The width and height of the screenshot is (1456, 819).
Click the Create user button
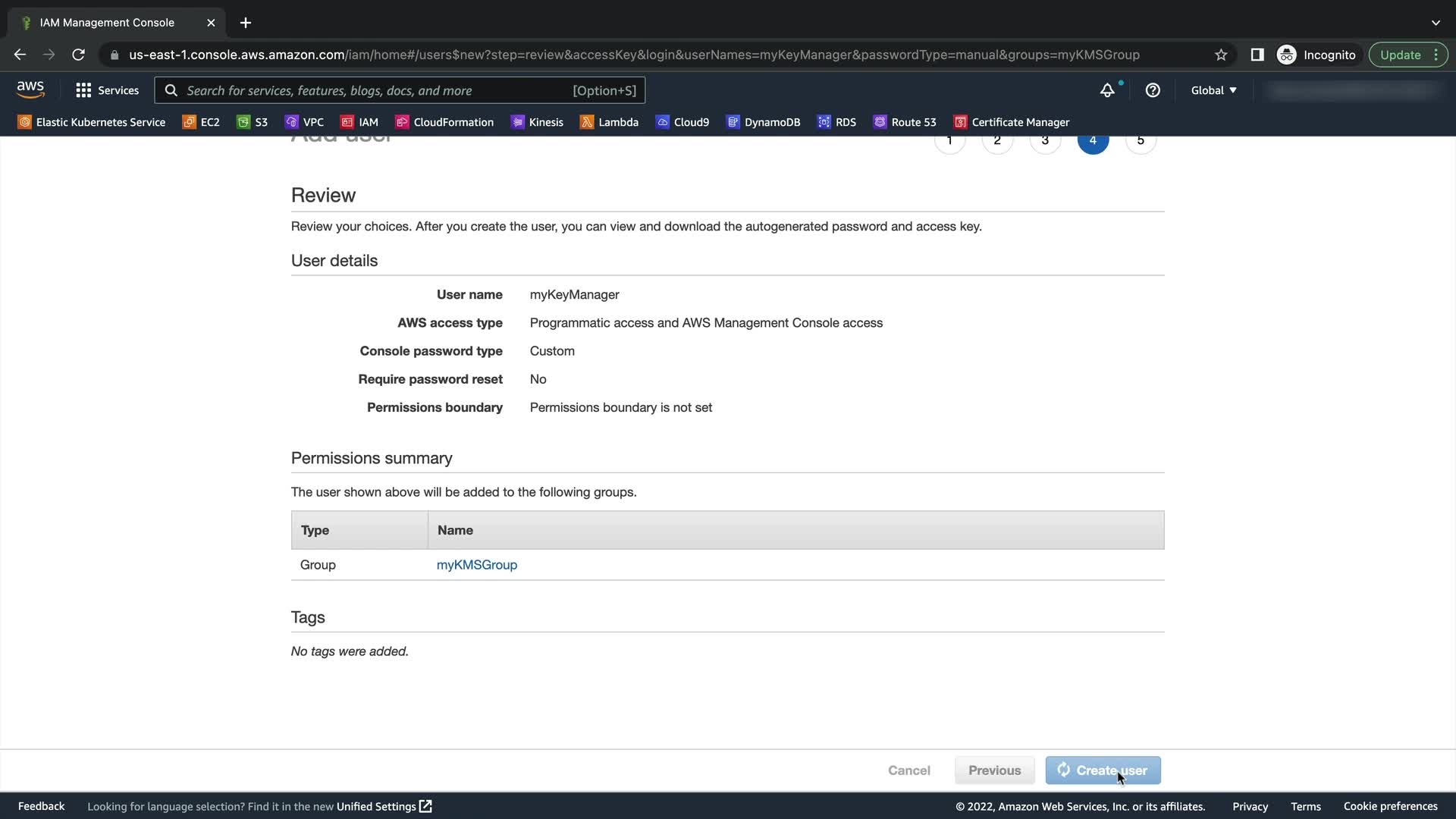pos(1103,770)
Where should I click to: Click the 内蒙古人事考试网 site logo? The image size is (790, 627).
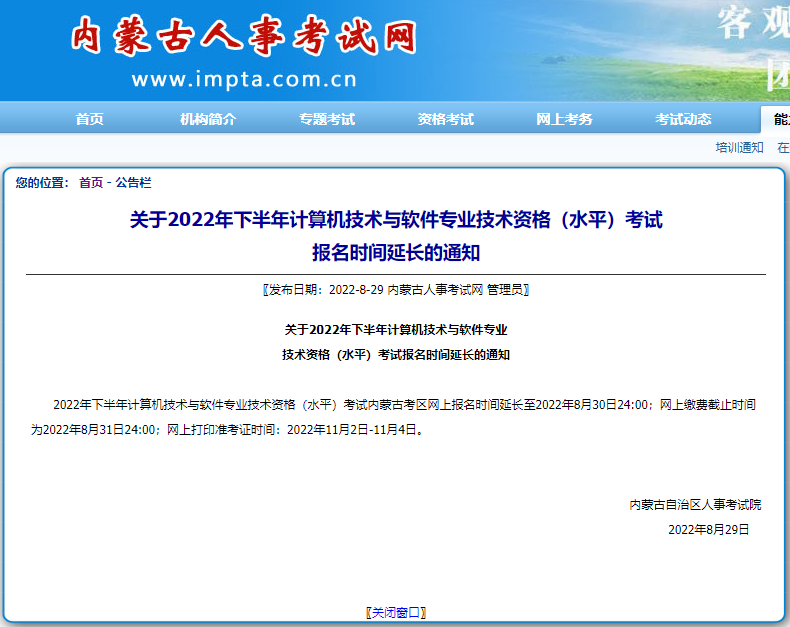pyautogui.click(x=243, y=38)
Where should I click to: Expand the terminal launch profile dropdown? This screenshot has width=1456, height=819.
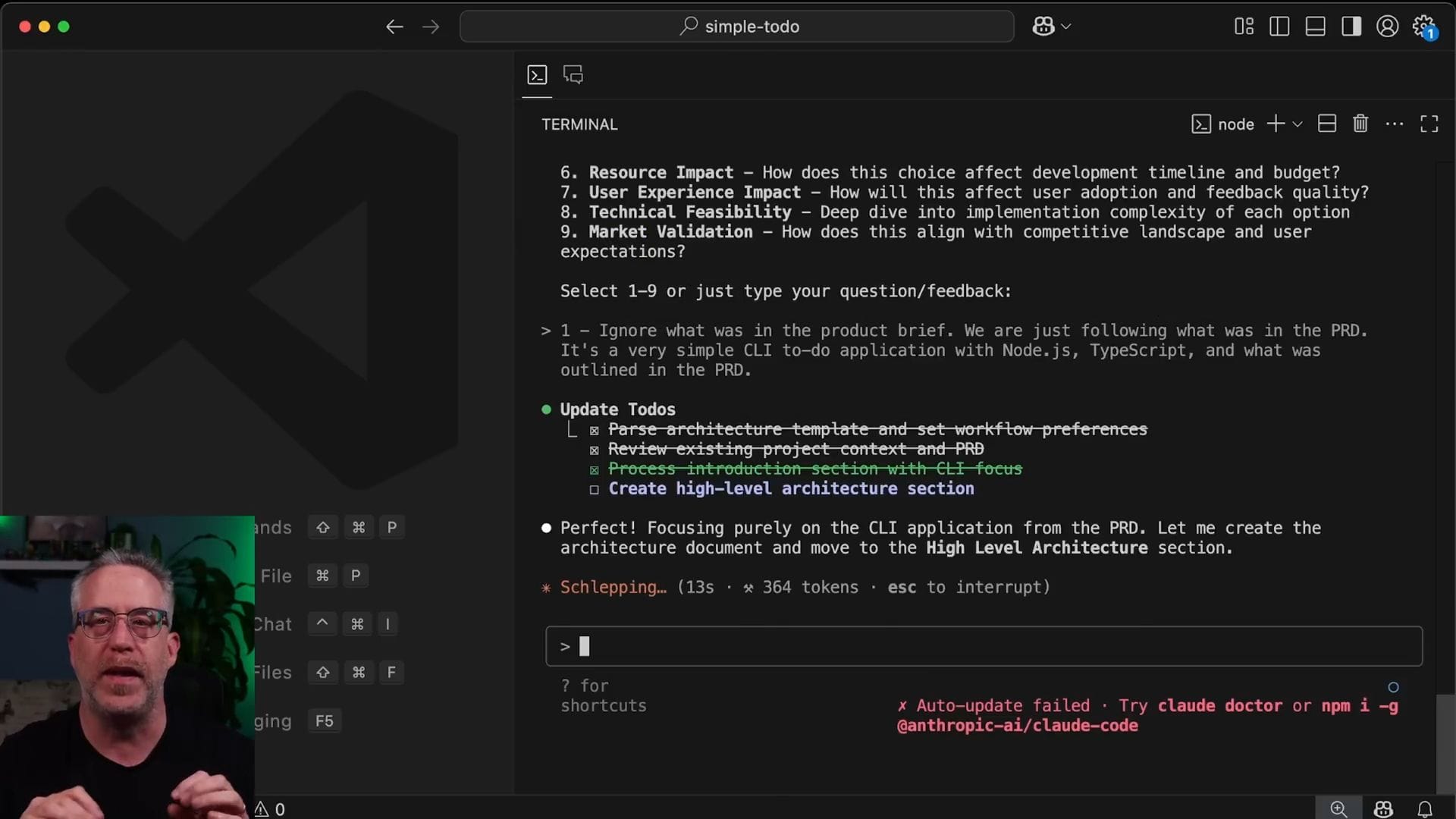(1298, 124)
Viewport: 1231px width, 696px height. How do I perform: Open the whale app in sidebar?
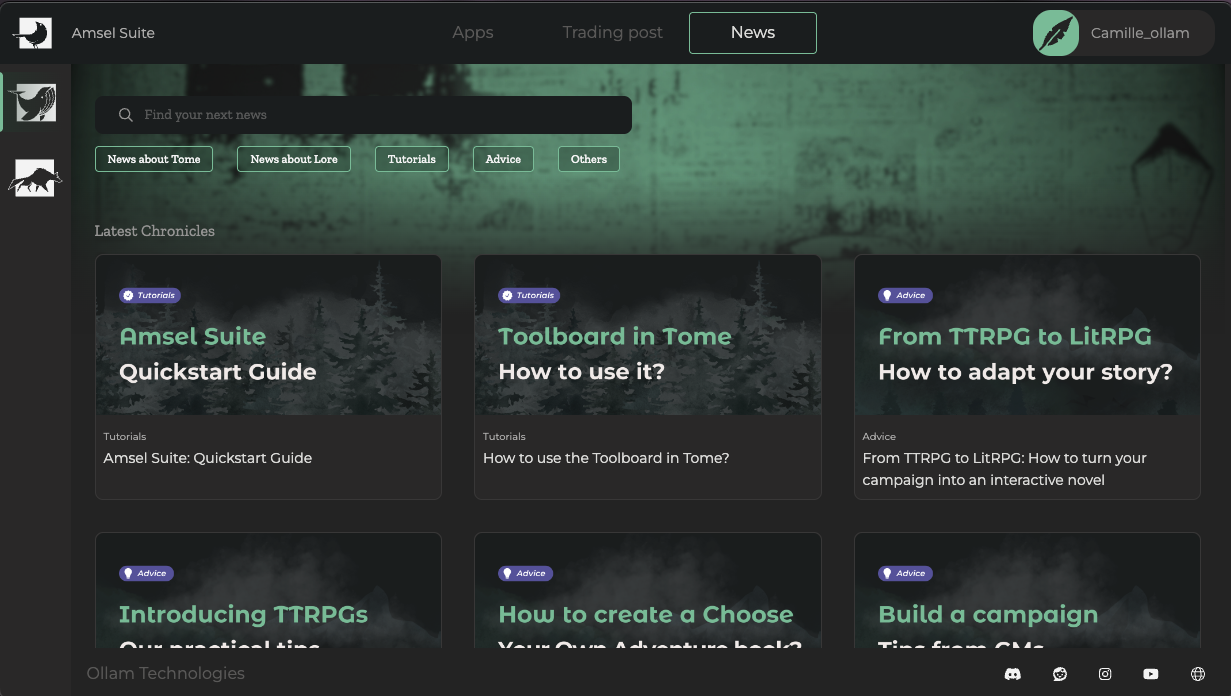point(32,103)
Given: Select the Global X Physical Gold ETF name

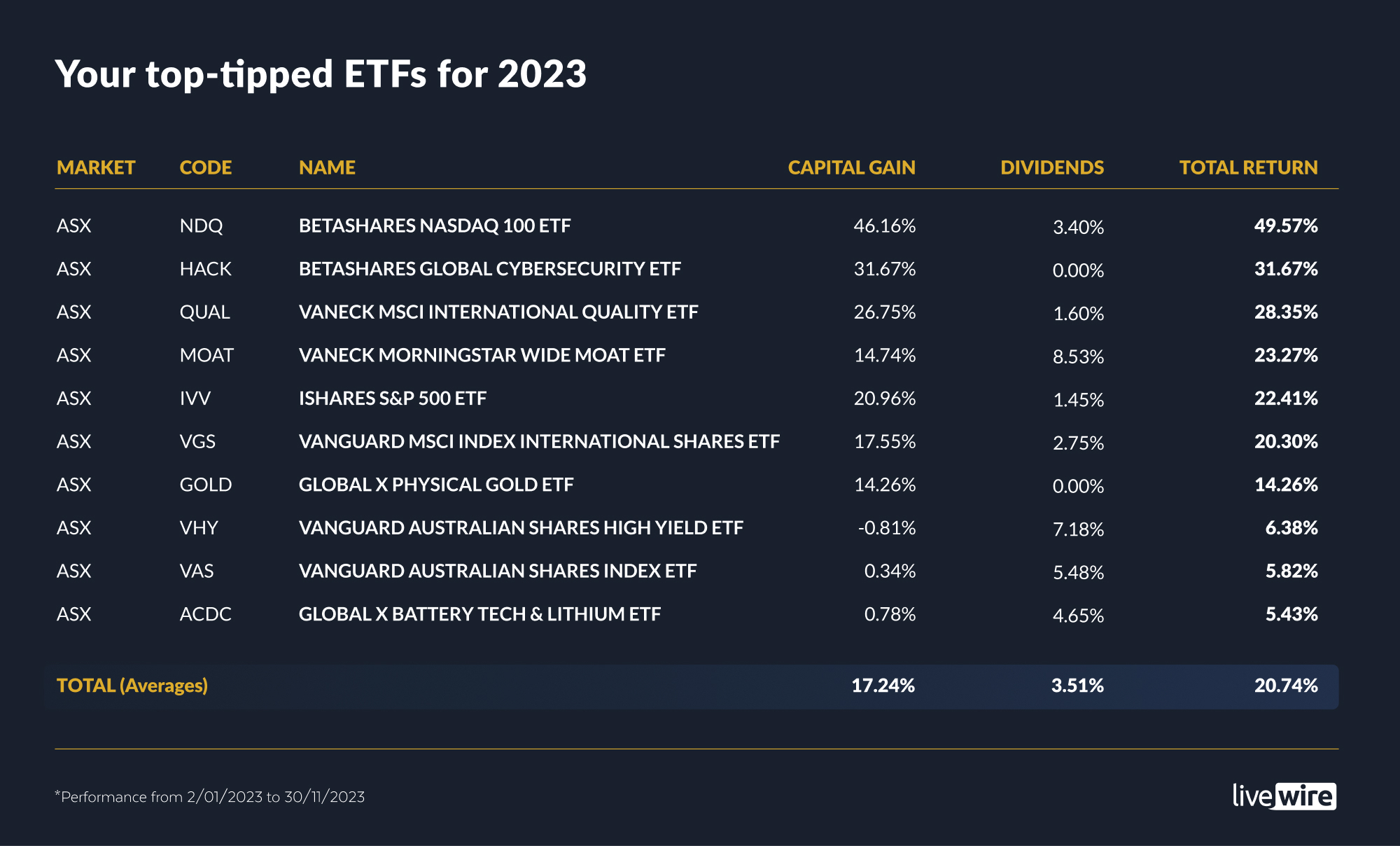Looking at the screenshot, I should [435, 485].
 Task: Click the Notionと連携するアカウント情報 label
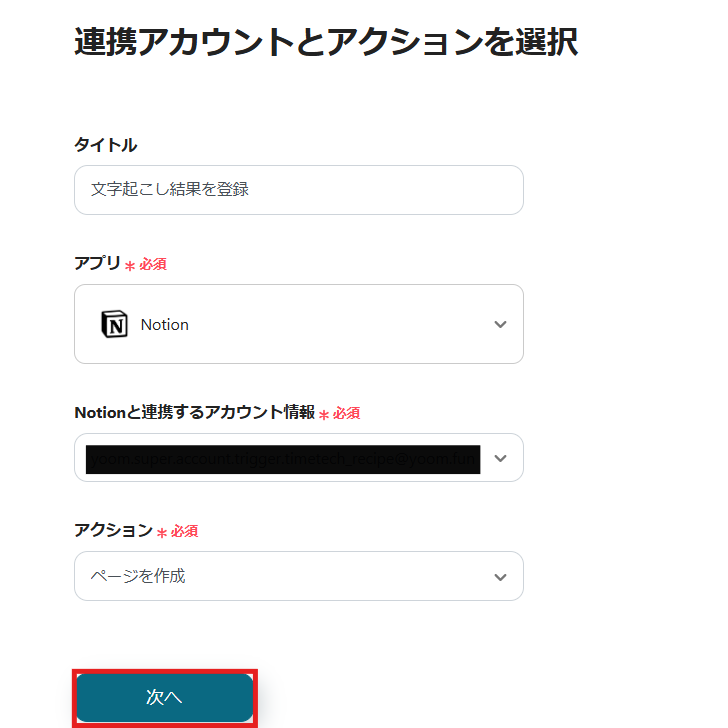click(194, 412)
══════
**Direction:** Put everything from the line containing "Where should I click to: Click" down to the end of the records into a numbered list, one entry per line, skipping blank lines and leaving the pictures out.

**Output of the exercise:**
1. Where should I click to: Click the 内蒙古人事考试网 site logo? The image size is (790, 627).
2. pyautogui.click(x=243, y=38)
3. Where should I click to: Expand the terminal launch profile dropdown? This screenshot has width=1456, height=819.
4. (1298, 124)
5. Viewport: 1231px width, 696px height. How do I perform: Open the whale app in sidebar?
6. point(32,103)
7. Given: Select the Global X Physical Gold ETF name
8. Looking at the screenshot, I should [435, 485].
9.  Task: Click the Notionと連携するアカウント情報 label
10. click(194, 412)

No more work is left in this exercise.